▶ _Given request_
Rewrite the rows below, putting "Window" wherever "Viewport" appears and changing nothing else.

▶ _Dataset content_
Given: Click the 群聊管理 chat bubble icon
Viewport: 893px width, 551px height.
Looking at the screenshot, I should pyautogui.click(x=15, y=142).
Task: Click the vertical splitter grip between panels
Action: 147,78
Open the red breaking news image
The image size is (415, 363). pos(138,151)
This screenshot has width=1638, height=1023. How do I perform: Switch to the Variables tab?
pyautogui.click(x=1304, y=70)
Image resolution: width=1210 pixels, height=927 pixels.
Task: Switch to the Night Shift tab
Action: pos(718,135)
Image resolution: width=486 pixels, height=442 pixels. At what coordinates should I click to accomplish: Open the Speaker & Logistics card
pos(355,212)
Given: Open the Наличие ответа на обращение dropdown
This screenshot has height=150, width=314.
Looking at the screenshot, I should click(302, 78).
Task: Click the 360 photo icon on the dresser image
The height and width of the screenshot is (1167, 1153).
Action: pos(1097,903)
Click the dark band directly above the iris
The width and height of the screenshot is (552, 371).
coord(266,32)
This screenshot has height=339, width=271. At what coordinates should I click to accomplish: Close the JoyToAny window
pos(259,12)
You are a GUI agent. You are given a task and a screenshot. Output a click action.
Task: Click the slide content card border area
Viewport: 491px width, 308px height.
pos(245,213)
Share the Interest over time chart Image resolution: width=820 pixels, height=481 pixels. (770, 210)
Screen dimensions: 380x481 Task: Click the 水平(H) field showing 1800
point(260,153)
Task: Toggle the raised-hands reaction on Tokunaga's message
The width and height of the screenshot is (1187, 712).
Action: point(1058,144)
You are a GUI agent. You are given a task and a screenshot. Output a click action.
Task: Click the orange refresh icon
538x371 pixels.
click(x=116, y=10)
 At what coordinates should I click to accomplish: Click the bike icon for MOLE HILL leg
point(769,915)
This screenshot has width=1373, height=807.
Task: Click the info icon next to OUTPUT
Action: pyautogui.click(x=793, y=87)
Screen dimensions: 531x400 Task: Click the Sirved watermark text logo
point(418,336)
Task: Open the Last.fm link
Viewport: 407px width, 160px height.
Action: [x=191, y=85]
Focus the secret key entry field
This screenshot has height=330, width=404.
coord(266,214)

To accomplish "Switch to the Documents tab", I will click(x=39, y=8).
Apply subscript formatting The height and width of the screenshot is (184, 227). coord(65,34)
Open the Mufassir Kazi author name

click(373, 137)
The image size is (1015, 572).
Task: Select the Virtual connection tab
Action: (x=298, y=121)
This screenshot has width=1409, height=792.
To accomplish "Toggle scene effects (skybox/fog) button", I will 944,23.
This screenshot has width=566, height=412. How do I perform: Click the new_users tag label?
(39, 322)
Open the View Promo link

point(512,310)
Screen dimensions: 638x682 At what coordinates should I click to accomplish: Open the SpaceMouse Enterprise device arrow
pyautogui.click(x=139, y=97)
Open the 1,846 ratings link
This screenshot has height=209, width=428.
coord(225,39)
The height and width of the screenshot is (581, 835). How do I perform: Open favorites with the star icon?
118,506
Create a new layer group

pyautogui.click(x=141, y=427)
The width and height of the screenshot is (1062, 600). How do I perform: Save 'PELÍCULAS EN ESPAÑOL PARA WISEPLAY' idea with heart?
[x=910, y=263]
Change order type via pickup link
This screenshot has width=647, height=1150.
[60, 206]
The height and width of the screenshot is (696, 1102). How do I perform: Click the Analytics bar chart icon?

▶ _Task solution_
Given: Click the 群聊管理 chat bubble icon
Window: 893px width, 551px height.
Looking at the screenshot, I should pyautogui.click(x=15, y=142).
Task: Click the vertical splitter grip between panels
Action: 147,78
Open the red breaking news image
The image size is (415, 363). pos(138,151)
This screenshot has width=1638, height=1023. How do I perform: Switch to the Variables tab?
pyautogui.click(x=1304, y=70)
Image resolution: width=1210 pixels, height=927 pixels.
Task: Switch to the Night Shift tab
Action: pos(718,135)
Image resolution: width=486 pixels, height=442 pixels. At what coordinates should I click to accomplish: Open the Speaker & Logistics card
pos(355,212)
Given: Open the Наличие ответа на обращение dropdown
This screenshot has height=150, width=314.
Looking at the screenshot, I should click(302, 78).
Task: Click the 360 photo icon on the dresser image
The height and width of the screenshot is (1167, 1153).
Action: pos(1097,903)
Click the dark band directly above the iris
The width and height of the screenshot is (552, 371).
coord(266,32)
This screenshot has height=339, width=271. At what coordinates should I click to accomplish: Close the JoyToAny window
pos(259,12)
You are a GUI agent. You are given a task and a screenshot. Output a click action.
Task: Click the slide content card border area
Window: 491px width, 308px height.
pos(245,213)
Share the Interest over time chart Image resolution: width=820 pixels, height=481 pixels. (770, 210)
Screen dimensions: 380x481 Task: Click the 水平(H) field showing 1800
point(260,153)
Task: Toggle the raised-hands reaction on Tokunaga's message
The width and height of the screenshot is (1187, 712).
Action: point(1058,144)
You are a GUI agent. You are given a task and a screenshot. Output a click action.
Task: Click the orange refresh icon
538x371 pixels.
click(x=116, y=10)
 At what coordinates should I click to accomplish: Click the bike icon for MOLE HILL leg
point(769,915)
This screenshot has width=1373, height=807.
Task: Click the info icon next to OUTPUT
Action: pyautogui.click(x=793, y=87)
Screen dimensions: 531x400 Task: Click the Sirved watermark text logo
point(418,336)
Task: Open the Last.fm link
Window: 407px width, 160px height.
Action: [x=191, y=85]
Focus the secret key entry field
This screenshot has height=330, width=404.
coord(266,214)

To accomplish "Switch to the Documents tab", I will click(x=39, y=8).
Apply subscript formatting The height and width of the screenshot is (184, 227). coord(65,34)
Open the Mufassir Kazi author name

click(373, 137)
The image size is (1015, 572).
Task: Select the Virtual connection tab
Action: (x=298, y=121)
This screenshot has width=1409, height=792.
To accomplish "Toggle scene effects (skybox/fog) button", I will 944,23.
This screenshot has width=566, height=412. How do I perform: Click the new_users tag label?
(39, 322)
Open the View Promo link

point(512,310)
Screen dimensions: 638x682 At what coordinates should I click to accomplish: Open the SpaceMouse Enterprise device arrow
pyautogui.click(x=139, y=97)
Open the 1,846 ratings link
This screenshot has height=209, width=428.
coord(225,39)
The height and width of the screenshot is (581, 835). How do I perform: Open favorites with the star icon?
118,506
Create a new layer group

pyautogui.click(x=141, y=427)
The width and height of the screenshot is (1062, 600). How do I perform: Save 'PELÍCULAS EN ESPAÑOL PARA WISEPLAY' idea with heart?
[x=910, y=263]
Change order type via pickup link
This screenshot has width=647, height=1150.
[60, 206]
The height and width of the screenshot is (696, 1102). How do I perform: Click the Analytics bar chart icon?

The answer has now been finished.